(Source information)
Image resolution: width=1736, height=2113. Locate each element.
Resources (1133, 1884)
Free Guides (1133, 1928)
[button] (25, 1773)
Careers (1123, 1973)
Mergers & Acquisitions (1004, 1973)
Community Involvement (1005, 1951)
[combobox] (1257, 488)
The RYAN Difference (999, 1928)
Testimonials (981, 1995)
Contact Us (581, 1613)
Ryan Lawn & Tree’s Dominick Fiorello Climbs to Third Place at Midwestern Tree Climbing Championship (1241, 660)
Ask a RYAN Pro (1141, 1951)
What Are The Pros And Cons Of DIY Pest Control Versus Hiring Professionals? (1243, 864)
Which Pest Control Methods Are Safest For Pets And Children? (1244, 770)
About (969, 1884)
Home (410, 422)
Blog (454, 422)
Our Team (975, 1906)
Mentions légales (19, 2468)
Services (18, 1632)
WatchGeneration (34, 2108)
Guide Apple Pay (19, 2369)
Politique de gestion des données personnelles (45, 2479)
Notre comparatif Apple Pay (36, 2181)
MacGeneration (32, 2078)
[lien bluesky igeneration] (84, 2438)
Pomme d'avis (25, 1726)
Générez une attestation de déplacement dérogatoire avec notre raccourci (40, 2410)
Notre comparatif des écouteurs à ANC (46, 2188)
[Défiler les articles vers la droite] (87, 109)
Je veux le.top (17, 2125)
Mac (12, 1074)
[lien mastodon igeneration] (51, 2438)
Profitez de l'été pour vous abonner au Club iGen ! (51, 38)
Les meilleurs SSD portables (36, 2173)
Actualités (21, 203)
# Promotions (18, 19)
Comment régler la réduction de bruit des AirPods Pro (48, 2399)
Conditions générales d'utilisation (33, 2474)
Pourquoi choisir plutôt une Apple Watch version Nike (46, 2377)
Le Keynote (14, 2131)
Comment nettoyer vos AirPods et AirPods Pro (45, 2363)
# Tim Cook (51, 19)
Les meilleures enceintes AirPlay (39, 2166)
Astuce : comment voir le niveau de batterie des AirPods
(End Source information)
**Task brief:** Transcribe the data above so that every line matches exactly.

**Task response:**
Image resolution: width=1736, height=2113. Locate each element.
Resources (1133, 1884)
Free Guides (1133, 1928)
[button] (25, 1773)
Careers (1123, 1973)
Mergers & Acquisitions (1004, 1973)
Community Involvement (1005, 1951)
[combobox] (1257, 488)
The RYAN Difference (999, 1928)
Testimonials (981, 1995)
Contact Us (581, 1613)
Ryan Lawn & Tree’s Dominick Fiorello Climbs to Third Place at Midwestern Tree Climbing Championship (1241, 660)
Ask a RYAN Pro (1141, 1951)
What Are The Pros And Cons Of DIY Pest Control Versus Hiring Professionals? (1243, 864)
Which Pest Control Methods Are Safest For Pets And Children? (1244, 770)
About (969, 1884)
Home (410, 422)
Blog (454, 422)
Our Team (975, 1906)
Mentions légales (19, 2468)
Services (18, 1632)
WatchGeneration (34, 2108)
Guide Apple Pay (19, 2369)
Politique de gestion des données personnelles (45, 2479)
Notre comparatif Apple Pay (36, 2181)
MacGeneration (32, 2078)
[lien bluesky igeneration] (84, 2438)
Pomme d'avis (25, 1726)
Générez une attestation de déplacement dérogatoire avec notre raccourci (40, 2410)
Notre comparatif des écouteurs à ANC (46, 2188)
[Défiler les articles vers la droite] (87, 109)
Je veux le.top (17, 2125)
Mac (12, 1074)
[lien mastodon igeneration] (51, 2438)
Profitez de l'été pour vous abonner au Club iGen ! (51, 38)
Les meilleurs SSD portables (36, 2173)
Actualités (21, 203)
# Promotions (18, 19)
Comment régler la réduction de bruit des AirPods Pro (48, 2399)
Conditions générales d'utilisation (33, 2474)
Pourquoi choisir plutôt une Apple Watch version Nike (46, 2377)
Le Keynote (14, 2131)
Comment nettoyer vos AirPods et AirPods Pro (45, 2363)
# Tim Cook (51, 19)
Les meilleures enceintes AirPlay (39, 2166)
Astuce : comment voir le niveau de batterie des AirPods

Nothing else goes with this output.